I gave up on plants for the year, but halfway through this summer, I was again seized with aversion to the flagrant waste involved in purchasing hydroponically-grown basil at Wegman’s. I bravely entered the savory foliage department of the local farmer’s market, and picked up a questionable-looking pot of yellowing basil. It looked like it had already spent a few weeks in my house, but it was only $.099, and I figured the odds were already against it and if it died quickly I wouldn’t have lost much. I took it home, watered it, and tried it in the kitchen this time, where there is a brief but brilliant time of sun in the morning, followed by a dining room-like atmosphere of cheery light throughout the remainder of daylight hours. In a day or two I was delighted to see the yellow leaves turn to their wonted glowing green, and the little plants seemed to grow and thrive in their miniature starter pots. I watered them well and gave them the best spot in my tiny kitchen, and it seemed my basil plight had rounded a fortuitous corner.
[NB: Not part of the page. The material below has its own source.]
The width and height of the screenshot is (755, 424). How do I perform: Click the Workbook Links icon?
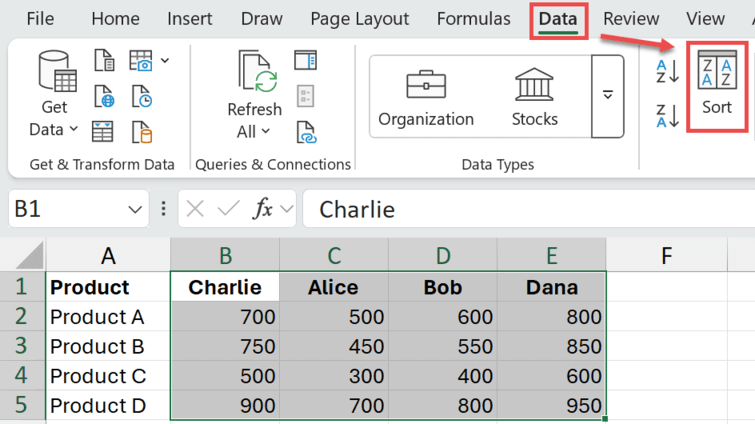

Until one day when the whole plant appeared wilted and yellowish, despite a thorough watering and flourishing appearance just two days before. I decided that perhaps in their accelerated proliferation they had outgrown the plastic starter pot they’d come in, and so I once again got out my pretty planters and the dubious Walmart dirt. (It was just sitting there being dirt, and we were broker than the previous year. It can’t really have been the dirt, I thought to myself.) I transplanted. Then I gave them extra extra water, put some more water in the planter dish underneath them, and went on vacation for 10 days.
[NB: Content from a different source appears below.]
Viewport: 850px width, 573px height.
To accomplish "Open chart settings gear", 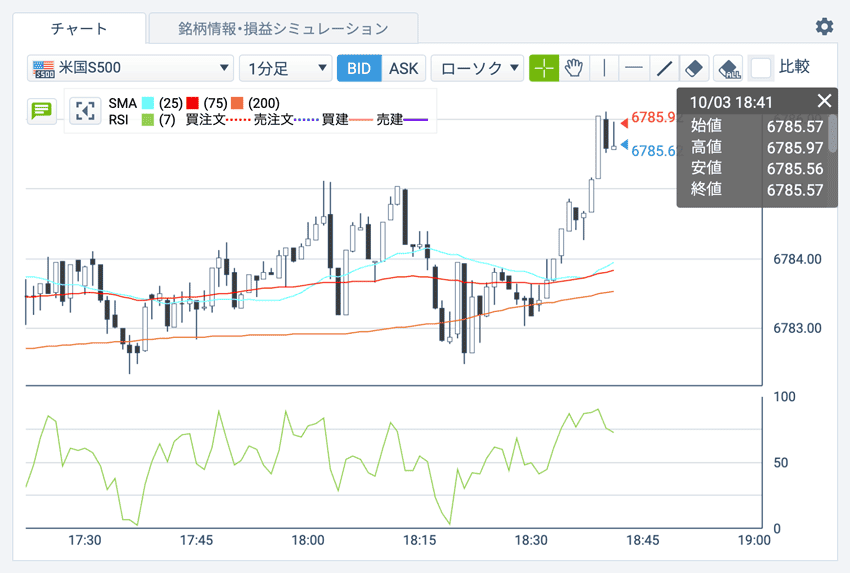I will pos(824,27).
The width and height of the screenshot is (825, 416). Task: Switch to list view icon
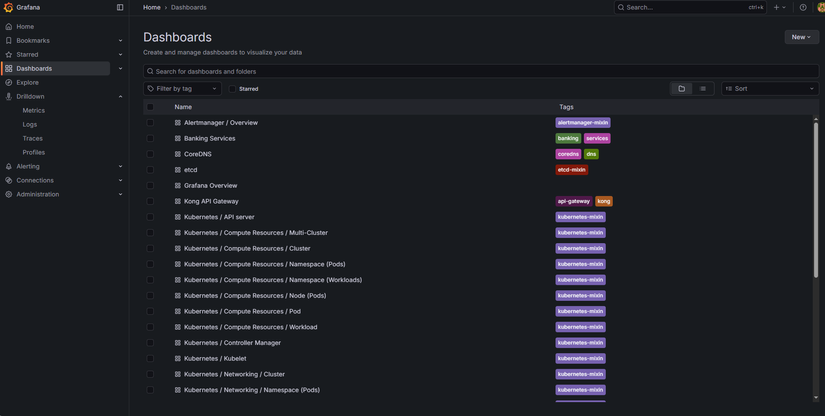click(703, 89)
When I returned they were still alive. But not thriving. I examined the dirt with deep suspicion, but no fuzz appeared. As of today the basil remains living, but it lives with a tenuous and questionable sort of existence, not the kind you would expect from a plant that makes summer salads worth boiling pasta for on a 98-degree day in a second-floor apartment with no air conditioning. Not that kind of life from a zesty, saucy herb. I expect it every moment to clutch its throat in a dramatic, last, gasping frenzy, and fall with desperate finality to the fuzzy carpet below, on the blighted Walmart dirt.